Chalet Cheese Creamery Profile
Chalet in the only cheese plant in the United States still making Limburger cheese, and the cooperative is still making Limburger the old-fashioned, labor-intensive way. "Each piece of cheese is handled 12 times before it leaves the factory," says Myron Olson, a big, round-faced man with a respect for Limburger that shows in the bright gaze of his eyes. He is manager of the cooperative, following in the footsteps of the renowned Albert Deppeler, who made Limburger and managed the factory for decades before him. The Limburger-making process Myron describes sounds much like other cheeses, at least in the first stages: special cultures and rennet are added to whole milk, which when thickened is cut with wire knives, stirred and heated to release the liquid whey, pumped into forms, and drained to release more whey.
But then things begin to look different: the cheese is cut into pieces, rolled in salt, and returned to the frames for a brief dry-brining. Soon the individual pieces, which are the size and shape of small bricks, are laid side by side on knot-free pine boards that have been cured specially for this purpose. "You want the bacteria to grow on the boards," says Myron. "This inoculates the cheese and protects it from other bacteria that could grow."
Placed in a cool, ultra-moist cellar, the bricks are wetted daily and brushed with a bacteria- infused solution (called the "smear") twice during their seven-day stay. Eventually the cheese is weighed out and hand-wrapped in parchment and waxed paper. Country Castle, the Chalet Cheese label, goes on about 20% of the Limburger; the rest is sold wholesale under other labels.

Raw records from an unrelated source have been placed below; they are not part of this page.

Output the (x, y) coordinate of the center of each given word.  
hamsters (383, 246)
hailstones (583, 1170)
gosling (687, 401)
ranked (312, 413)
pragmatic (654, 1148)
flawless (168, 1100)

Olson emphasizes the importance of the wooden boards by describing what happened in 1947 when the cooperative, in a joint venture with Kraft Foods, built the current plant and installed new equipment, boards and all. "They wanted to become the most modern, the best Limburger factory in the world," says Myron. "But what happened was they got green cheese---it failed. They had to get out the old boards. And these have been used ever since." Since Chalet Cheese is the source for all domestic Limburger sold in the nation, consumers shouldn't find variations from label to label. Except, that is, for the variations that should occur through aging.